The Peace of Portsmouth

T.R. was nothing of a pacifist, but he worked hard to stave off wars. In his first administration he took up the cause of the arbitration treaties which had received such a setback when the Senate failed to ratify the Hay-Pauncefote Treaty under McKinley. He proved his good faith by submitting to The Hague court a complicated dispute with Mexico over the disposition of the funds of the ancient California missions.

Arbitration won a victory in Europe with the signature of the treaty between Britain and France in 1903. The following year President Roosevelt through his State Department suggested a fresh meeting of the powers at The Hague.

Taking the Anglo-French agreement as a model he signed arbitration treaties with France, Germany, Portugal and Switzerland, and was promoting negotiations with Great Britain, Italy, Mexico, Russia, Japan and a number of other countries when the Senate dropped a monkeywrench in the works by insisting that no arbitration should go through without specific senatorial approval in each case.

“I think that this amendment makes the treaties shams,” T.R. wrote his good friend Senator Lodge, the stickler for senatorial privilege who had proposed the amendment, “and my present impression is that we had better abandon the whole business rather than give the impression of trickiness and insincerity which would be produced by solemnly promulgating a sham.”

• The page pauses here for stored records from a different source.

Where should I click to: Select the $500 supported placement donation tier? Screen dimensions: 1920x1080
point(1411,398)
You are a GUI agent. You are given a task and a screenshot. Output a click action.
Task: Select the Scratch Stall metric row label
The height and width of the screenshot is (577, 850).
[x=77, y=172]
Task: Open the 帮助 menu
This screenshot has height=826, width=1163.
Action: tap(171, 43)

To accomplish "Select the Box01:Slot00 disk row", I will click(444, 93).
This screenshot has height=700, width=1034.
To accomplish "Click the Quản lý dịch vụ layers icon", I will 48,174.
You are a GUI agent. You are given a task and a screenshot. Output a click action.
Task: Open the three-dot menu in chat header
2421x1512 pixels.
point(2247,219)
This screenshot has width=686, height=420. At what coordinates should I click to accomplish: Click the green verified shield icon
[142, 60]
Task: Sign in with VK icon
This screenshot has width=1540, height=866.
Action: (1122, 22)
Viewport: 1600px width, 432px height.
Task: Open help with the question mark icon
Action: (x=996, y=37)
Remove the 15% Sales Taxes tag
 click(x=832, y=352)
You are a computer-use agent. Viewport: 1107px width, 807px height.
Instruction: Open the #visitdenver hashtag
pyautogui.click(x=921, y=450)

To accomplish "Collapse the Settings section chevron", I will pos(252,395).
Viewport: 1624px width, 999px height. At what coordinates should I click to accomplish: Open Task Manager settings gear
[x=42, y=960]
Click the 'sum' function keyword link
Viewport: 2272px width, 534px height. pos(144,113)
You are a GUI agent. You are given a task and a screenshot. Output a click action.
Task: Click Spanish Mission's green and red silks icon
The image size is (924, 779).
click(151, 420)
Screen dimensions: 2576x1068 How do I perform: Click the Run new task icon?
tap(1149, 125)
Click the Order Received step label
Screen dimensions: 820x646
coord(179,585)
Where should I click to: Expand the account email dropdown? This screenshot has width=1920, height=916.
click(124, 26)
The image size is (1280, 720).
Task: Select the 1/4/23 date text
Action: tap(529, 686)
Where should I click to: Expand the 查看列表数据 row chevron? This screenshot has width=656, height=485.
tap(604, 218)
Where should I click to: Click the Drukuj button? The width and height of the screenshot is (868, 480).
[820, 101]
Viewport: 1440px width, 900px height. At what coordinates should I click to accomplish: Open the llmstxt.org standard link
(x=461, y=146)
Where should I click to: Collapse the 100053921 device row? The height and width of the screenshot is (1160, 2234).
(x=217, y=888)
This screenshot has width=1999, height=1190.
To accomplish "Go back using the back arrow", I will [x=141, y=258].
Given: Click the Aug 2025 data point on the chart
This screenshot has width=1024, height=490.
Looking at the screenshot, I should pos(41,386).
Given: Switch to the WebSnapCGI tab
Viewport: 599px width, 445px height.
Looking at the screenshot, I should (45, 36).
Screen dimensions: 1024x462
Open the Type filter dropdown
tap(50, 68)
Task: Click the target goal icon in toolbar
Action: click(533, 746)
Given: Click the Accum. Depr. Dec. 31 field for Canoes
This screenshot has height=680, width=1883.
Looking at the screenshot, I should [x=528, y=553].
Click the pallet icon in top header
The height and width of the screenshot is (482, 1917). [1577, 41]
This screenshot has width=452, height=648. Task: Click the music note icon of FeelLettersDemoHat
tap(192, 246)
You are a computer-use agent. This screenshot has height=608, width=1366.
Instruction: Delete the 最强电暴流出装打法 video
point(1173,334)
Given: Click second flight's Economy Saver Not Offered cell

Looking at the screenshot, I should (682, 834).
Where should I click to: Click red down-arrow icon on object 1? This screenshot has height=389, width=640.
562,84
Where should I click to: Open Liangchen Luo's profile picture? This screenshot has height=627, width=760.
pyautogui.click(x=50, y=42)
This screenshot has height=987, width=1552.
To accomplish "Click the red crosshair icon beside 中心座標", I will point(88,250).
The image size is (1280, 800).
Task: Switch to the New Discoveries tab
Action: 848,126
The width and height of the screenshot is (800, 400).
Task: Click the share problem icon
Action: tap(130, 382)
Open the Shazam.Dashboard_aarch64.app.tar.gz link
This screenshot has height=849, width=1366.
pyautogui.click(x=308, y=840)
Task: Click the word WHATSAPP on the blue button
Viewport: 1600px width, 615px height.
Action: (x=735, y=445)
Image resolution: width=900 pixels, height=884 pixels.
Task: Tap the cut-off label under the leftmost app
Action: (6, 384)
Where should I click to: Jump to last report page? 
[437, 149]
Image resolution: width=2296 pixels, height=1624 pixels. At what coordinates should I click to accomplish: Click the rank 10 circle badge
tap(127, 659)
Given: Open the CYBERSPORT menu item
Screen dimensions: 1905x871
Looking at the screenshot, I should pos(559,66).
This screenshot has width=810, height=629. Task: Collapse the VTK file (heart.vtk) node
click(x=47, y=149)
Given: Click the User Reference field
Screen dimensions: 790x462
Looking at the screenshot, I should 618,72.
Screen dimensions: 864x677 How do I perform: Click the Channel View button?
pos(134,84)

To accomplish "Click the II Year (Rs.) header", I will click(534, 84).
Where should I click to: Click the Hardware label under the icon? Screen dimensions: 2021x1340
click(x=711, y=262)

The outbreak of war in the Far East made it necessary to postpone the second Hague conference to a more propitious time.

Russia and Japan had been bickering over which of them should exploit Manchuria and bring the blessings of civilization to what was then called the hermit kingdom of Korea. When negotiations broke down in the winter of 1904 Japanese Admiral Togo made an unannounced attack on the Russian ships anchored at Port Arthur.

From then on the Japanese held the offensive. They crossed the Yalu River in the face of entrenched Russian positions. They outfought the Russians on land and sea, and knocked out the eastern section of their navy.

Early in the following year, the Russian Baltic fleet, which had distinguished itself by mistaking some British trawlers off Dogger Bank for enemy torpedoboats, and letting fly a salvo that killed a number of peaceful fishermen and added to the unpopularity of the czarist government among the Western nations, arrived in Japanese waters. Togo’s crack squadrons promptly swept the Baltic fleet off the map.

The Russians were driven back into Siberia but the war cost the Japanese lives and money that they could ill afford. Both sides were ready to negotiate a peace.

President Roosevelt, who was already dabbling in mediation between clashing European imperialisms in North Africa, let it be known to the German ambassador that he would favor an arrangement that would give Korea to Japan, and neutralize Manchuria (under German management) in return for a German engagement to respect the “open door” policy in China and not to meddle in the Philippines or other islands in the Pacific, which since the annexation of Hawaii had become necessarily an American sphere.